Historically, the Batwa people have faced discrimination and marginalization in Burundi. Many live in poverty and have little access to public services. During Burundi’s years-long civil war, which ended in 2005, the Batwa people were targeted by violence and displaced from their villages. And in 2015, another political crisis in the country further threatened their existence and way of life. Like many Burundians, many Batwa community members are still dealing with the lasting traumatic effects.
Since 2021, AFSC and local partners have supported communities in Burundi in their efforts to build peace and ensure the well-being of all members. Training women to be mediators has been the key to these efforts. The United Nations and international community, including AFSC, have long recognized the inordinate impacts of war and conflict on women and girls. At the same time, women play crucial roles in preventing and resolving conflict—and achieving peace and stability in their communities.
Today, more than 3,825 women in seven provinces of Burundi have been trained as mediators. Since 2021, they have helped community members address thousands of conflicts. These issues include domestic violence, disputes over land, and tensions that arise when former community members return to their communities after months or years away. Women mediators help prevent these conflicts from escalating and, if needed, refer cases to authorities. Mediators have also developed networks to support each other, staying in touch through WhatsApp groups and regular meetings to monitor and maintain peace.

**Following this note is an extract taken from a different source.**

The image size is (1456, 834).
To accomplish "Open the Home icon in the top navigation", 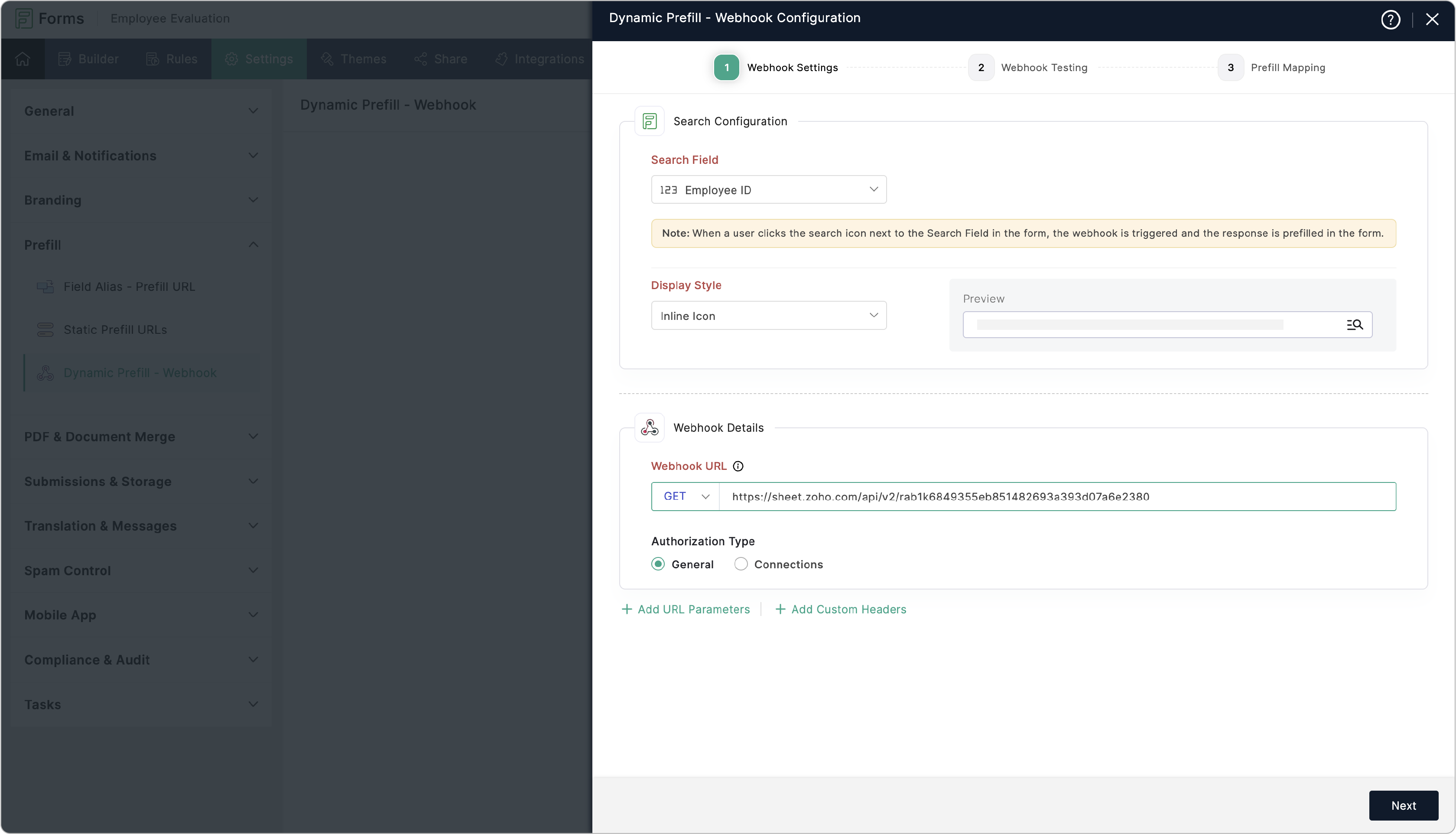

As part of the project, communities have received other forms of support. Thousands of people have taken part in trauma healing sessions and received psychosocial support. They have also participated in community dialogues about ending violence against women, polygamy (another source of conflict), and promoting tolerance.
In addition, communities have learned skills to generate income to reduce poverty and ensure more people can meet basic needs. In Musigati, community members learned to make clay bricks and received equipment and materials, allowing them to sell their products to other communities. That income has allowed community members to buy clothing, cover medical bills, and other essentials.
When we talk with many women mediators today, they tell us how proud they are of how far they have come in just the past two years. There are fewer conflicts in their communities. They have more of the resources they need. And they know that they are collectively working toward a more just, peaceful future where everyone can thrive.
“We, the Batwa, we used to discriminate against ourselves,” says Speciose Nshimirimana, a community member. “We used to be belittled—what we did was not valued. But today, we have enhanced our livelihoods. We are building a legacy for this community. In a few years, we will be even stronger than we are today.”
This work is part of the project “Connecting the Global to the Local: Strengthening Women Leadership for the Localization of the Resolution 1325 (2000) of the United Nations Security Council on Women, Peace, and Security.” It is funded by the United Nations Peace Building Fund Burundi and implemented by U.N. Women and AFSC Burundi.